TASK OBJECTIVE
Go through the data that follows and restate each line exactly as it reads.
····················
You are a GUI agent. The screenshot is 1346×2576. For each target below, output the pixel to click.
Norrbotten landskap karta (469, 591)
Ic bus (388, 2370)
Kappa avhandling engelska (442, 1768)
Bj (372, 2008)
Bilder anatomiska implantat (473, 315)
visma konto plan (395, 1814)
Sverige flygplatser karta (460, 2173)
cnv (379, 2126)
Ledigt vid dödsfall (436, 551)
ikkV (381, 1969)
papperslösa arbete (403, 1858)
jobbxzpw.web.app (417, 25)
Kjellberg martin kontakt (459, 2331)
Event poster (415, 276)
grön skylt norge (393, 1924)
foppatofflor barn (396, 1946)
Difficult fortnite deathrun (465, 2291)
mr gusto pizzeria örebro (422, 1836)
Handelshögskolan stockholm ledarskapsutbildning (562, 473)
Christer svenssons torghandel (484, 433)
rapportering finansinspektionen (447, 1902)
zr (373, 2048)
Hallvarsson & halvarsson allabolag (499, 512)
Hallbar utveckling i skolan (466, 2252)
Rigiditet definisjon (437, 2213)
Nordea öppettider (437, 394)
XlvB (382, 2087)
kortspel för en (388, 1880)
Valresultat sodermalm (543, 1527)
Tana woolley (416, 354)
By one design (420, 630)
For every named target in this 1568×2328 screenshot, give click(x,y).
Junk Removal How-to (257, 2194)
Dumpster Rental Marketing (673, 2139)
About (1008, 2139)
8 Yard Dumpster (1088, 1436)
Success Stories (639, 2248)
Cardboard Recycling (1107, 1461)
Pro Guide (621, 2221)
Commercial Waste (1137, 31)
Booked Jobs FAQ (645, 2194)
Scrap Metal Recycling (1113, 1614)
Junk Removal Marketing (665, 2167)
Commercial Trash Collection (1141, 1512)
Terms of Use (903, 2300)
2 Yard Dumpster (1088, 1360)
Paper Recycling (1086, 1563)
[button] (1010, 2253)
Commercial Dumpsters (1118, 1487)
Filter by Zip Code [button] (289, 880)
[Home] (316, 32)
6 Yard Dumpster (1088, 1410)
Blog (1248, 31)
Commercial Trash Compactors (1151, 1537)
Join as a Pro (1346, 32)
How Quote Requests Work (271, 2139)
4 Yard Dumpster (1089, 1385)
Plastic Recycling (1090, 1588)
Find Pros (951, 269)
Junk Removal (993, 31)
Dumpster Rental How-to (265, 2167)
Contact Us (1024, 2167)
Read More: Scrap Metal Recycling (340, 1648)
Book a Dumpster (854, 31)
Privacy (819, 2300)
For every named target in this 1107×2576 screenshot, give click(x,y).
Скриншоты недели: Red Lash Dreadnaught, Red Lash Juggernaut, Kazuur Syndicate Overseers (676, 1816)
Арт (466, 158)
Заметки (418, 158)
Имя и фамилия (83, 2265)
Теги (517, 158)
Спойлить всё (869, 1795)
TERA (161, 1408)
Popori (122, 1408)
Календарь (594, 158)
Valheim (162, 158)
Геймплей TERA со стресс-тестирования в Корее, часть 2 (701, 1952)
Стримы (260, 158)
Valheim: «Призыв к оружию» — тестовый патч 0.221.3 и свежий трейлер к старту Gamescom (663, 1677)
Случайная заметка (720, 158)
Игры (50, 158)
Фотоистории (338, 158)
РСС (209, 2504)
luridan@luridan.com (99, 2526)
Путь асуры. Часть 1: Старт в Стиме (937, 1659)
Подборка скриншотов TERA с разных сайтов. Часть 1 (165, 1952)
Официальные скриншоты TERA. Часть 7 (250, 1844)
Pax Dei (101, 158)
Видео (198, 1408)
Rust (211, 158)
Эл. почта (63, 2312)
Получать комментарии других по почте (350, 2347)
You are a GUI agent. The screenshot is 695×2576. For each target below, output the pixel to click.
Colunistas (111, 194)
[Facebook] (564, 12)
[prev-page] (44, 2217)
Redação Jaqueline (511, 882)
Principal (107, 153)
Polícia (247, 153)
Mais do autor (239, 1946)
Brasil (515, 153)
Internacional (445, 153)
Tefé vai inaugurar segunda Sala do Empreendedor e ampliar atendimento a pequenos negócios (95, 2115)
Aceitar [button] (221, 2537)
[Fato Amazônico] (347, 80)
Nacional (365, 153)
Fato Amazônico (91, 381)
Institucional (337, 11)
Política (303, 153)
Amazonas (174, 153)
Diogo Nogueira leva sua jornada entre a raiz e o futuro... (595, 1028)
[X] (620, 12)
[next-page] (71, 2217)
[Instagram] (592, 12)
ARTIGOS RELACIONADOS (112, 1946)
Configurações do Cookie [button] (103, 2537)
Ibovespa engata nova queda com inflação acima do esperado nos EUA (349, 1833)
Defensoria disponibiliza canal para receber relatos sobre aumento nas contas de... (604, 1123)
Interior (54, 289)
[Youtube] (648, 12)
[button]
····················
OUTPUT FOR THIS EXERCISE
You are a GUI agent. The screenshot is 1346×2576. For each target below, output the pixel to click.
Norrbotten landskap karta (469, 591)
Ic bus (388, 2370)
Kappa avhandling engelska (442, 1768)
Bj (372, 2008)
Bilder anatomiska implantat (473, 315)
visma konto plan (395, 1814)
Sverige flygplatser karta (460, 2173)
cnv (379, 2126)
Ledigt vid dödsfall (436, 551)
ikkV (381, 1969)
papperslösa arbete (403, 1858)
jobbxzpw.web.app (417, 25)
Kjellberg martin kontakt (459, 2331)
Event poster (415, 276)
grön skylt norge (393, 1924)
foppatofflor barn (396, 1946)
Difficult fortnite deathrun (465, 2291)
mr gusto pizzeria örebro (422, 1836)
Handelshögskolan stockholm ledarskapsutbildning (562, 473)
Christer svenssons torghandel (484, 433)
rapportering finansinspektionen (447, 1902)
zr (373, 2048)
Hallvarsson & halvarsson allabolag (499, 512)
Hallbar utveckling i skolan (466, 2252)
Rigiditet definisjon (437, 2213)
Nordea öppettider (437, 394)
XlvB (382, 2087)
kortspel för en (388, 1880)
Valresultat sodermalm (543, 1527)
Tana woolley (416, 354)
By one design (420, 630)
For every named target in this 1568×2328 screenshot, give click(x,y).
Junk Removal How-to (257, 2194)
Dumpster Rental Marketing (673, 2139)
About (1008, 2139)
8 Yard Dumpster (1088, 1436)
Success Stories (639, 2248)
Cardboard Recycling (1107, 1461)
Pro Guide (621, 2221)
Commercial Waste (1137, 31)
Booked Jobs FAQ (645, 2194)
Scrap Metal Recycling (1113, 1614)
Junk Removal Marketing (665, 2167)
Commercial Trash Collection (1141, 1512)
Terms of Use (903, 2300)
2 Yard Dumpster (1088, 1360)
Paper Recycling (1086, 1563)
[button] (1010, 2253)
Commercial Dumpsters (1118, 1487)
Filter by Zip Code [button] (289, 880)
[Home] (316, 32)
6 Yard Dumpster (1088, 1410)
Blog (1248, 31)
Commercial Trash Compactors (1151, 1537)
Join as a Pro (1346, 32)
How Quote Requests Work (271, 2139)
4 Yard Dumpster (1089, 1385)
Plastic Recycling (1090, 1588)
Find Pros (951, 269)
Junk Removal (993, 31)
Dumpster Rental How-to (265, 2167)
Contact Us (1024, 2167)
Read More: Scrap Metal Recycling (340, 1648)
Book a Dumpster (854, 31)
Privacy (819, 2300)
For every named target in this 1107×2576 screenshot, give click(x,y).
Скриншоты недели: Red Lash Dreadnaught, Red Lash Juggernaut, Kazuur Syndicate Overseers (676, 1816)
Арт (466, 158)
Заметки (418, 158)
Имя и фамилия (83, 2265)
Теги (517, 158)
Спойлить всё (869, 1795)
TERA (161, 1408)
Popori (122, 1408)
Календарь (594, 158)
Valheim (162, 158)
Геймплей TERA со стресс-тестирования в Корее, часть 2 (701, 1952)
Стримы (260, 158)
Valheim: «Призыв к оружию» — тестовый патч 0.221.3 и свежий трейлер к старту Gamescom (663, 1677)
Случайная заметка (720, 158)
Игры (50, 158)
Фотоистории (338, 158)
РСС (209, 2504)
luridan@luridan.com (99, 2526)
Путь асуры. Часть 1: Старт в Стиме (937, 1659)
Подборка скриншотов TERA с разных сайтов. Часть 1 (165, 1952)
Официальные скриншоты TERA. Часть 7 (250, 1844)
Pax Dei (101, 158)
Видео (198, 1408)
Rust (211, 158)
Эл. почта (63, 2312)
Получать комментарии других по почте (350, 2347)
You are a GUI agent. The screenshot is 695×2576. For each target below, output the pixel to click.
Colunistas (111, 194)
[Facebook] (564, 12)
[prev-page] (44, 2217)
Redação Jaqueline (511, 882)
Principal (107, 153)
Polícia (247, 153)
Mais do autor (239, 1946)
Brasil (515, 153)
Internacional (445, 153)
Tefé vai inaugurar segunda Sala do Empreendedor e ampliar atendimento a pequenos negócios (95, 2115)
Aceitar [button] (221, 2537)
[Fato Amazônico] (347, 80)
Nacional (365, 153)
Fato Amazônico (91, 381)
Institucional (337, 11)
Política (303, 153)
Amazonas (174, 153)
Diogo Nogueira leva sua jornada entre a raiz e o futuro... (595, 1028)
[X] (620, 12)
[next-page] (71, 2217)
[Instagram] (592, 12)
ARTIGOS RELACIONADOS (112, 1946)
Configurações do Cookie [button] (103, 2537)
Ibovespa engata nova queda com inflação acima do esperado nos EUA (349, 1833)
Defensoria disponibiliza canal para receber relatos sobre aumento nas contas de... (604, 1123)
Interior (54, 289)
[Youtube] (648, 12)
[button]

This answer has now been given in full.